Beside herself with joy, Mère Lollier, with just a hasty touch to her cap—even a Dame de la Halle is, outside of business, a woman—rushes off to M. le Curé with the great news. In those days M. le Curé was the first applied to in every emergency of joy or grief: perhaps it would have been better for Paris if the custom had not been survived by others less wholesome. The good priest lent a sympathetic ear; for the piety and industry of the Lolliers had made them prime favorites with him, and he had, besides, taken a lively interest in the fate of his little chorister. A fiacre is called at once, and the curé and Mère Lollier, with her eldest son, a strapping sergeant in the French guards—not then such pigmies as absinthe has left them now—fly to the convent at such a pace as only the promise of a fabulous pourboire can extract from a Parisian cab-horse. The lady-superior greets them in the convent parlor and presently ushers in a lovely young girl—what! a girl?—a princess, to whom Mère Lollier with difficulty represses an inclination to courtesy, while M. le Curé wipes his spectacles and the gaping sergeant at once comes to a salute. But the princess speedily puts an end to their doubts by embracing them all in turn with the liveliest emotion. It is indeed Nanette, but Nanette developed into such beauty and grace and sprightliness as many a princess might envy. Nor is her moral nature less improved. She is now as modest and docile as before she was vain and headstrong; only—she will still be a flower-girl. And yet women are sometimes called weak!
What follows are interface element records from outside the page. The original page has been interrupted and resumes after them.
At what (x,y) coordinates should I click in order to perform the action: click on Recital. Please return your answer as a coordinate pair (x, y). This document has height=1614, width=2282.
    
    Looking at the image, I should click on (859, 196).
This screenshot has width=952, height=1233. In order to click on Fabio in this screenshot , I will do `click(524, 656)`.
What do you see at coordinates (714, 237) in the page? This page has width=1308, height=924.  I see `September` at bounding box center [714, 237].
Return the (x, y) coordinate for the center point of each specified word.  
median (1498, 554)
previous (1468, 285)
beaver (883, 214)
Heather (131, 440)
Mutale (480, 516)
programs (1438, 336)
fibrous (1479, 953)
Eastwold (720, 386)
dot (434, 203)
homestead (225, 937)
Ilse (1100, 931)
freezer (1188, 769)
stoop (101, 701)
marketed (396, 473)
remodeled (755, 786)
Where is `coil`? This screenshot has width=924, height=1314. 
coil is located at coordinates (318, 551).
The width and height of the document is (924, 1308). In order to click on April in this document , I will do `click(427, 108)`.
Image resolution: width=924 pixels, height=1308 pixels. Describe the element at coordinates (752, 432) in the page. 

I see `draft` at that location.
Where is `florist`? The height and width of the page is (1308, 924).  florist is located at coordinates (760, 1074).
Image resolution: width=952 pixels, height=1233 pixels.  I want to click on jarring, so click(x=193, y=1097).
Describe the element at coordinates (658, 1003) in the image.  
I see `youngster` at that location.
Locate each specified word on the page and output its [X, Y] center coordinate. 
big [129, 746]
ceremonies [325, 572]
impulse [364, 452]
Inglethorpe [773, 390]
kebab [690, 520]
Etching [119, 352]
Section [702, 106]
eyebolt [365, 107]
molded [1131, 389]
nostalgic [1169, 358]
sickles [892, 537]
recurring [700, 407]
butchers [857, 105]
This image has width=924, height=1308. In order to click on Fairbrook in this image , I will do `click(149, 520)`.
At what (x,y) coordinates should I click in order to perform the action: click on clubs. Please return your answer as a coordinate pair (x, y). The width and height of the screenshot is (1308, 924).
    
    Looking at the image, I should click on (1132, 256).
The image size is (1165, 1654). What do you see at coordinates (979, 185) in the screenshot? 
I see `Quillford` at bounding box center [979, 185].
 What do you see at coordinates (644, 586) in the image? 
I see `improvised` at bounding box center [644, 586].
Before the young lady’s appearance in the parlor the superior had explained to her wondering auditors how a strange lady the evening before had brought Nanette to the convent—“Hum!” says M. le Curé dubiously, taking snuff—and on leaving her had left at the same time 20,000 francs for her dowry, if she wished to become a religious—“Ha!” says M. le Curé thoughtfully, brushing away the snuff that has fallen on his band. Then he beams upon Nanette, rubbing his hands encouragingly, while Mère Lollier nods acquiescence and the sergeant shifts to the other leg and gapes. But Nanette, in spite of these diverse blandishments, respectfully but firmly declined to be a religious. Her vocation was to be a flower-girl, and a flower-girl she would be.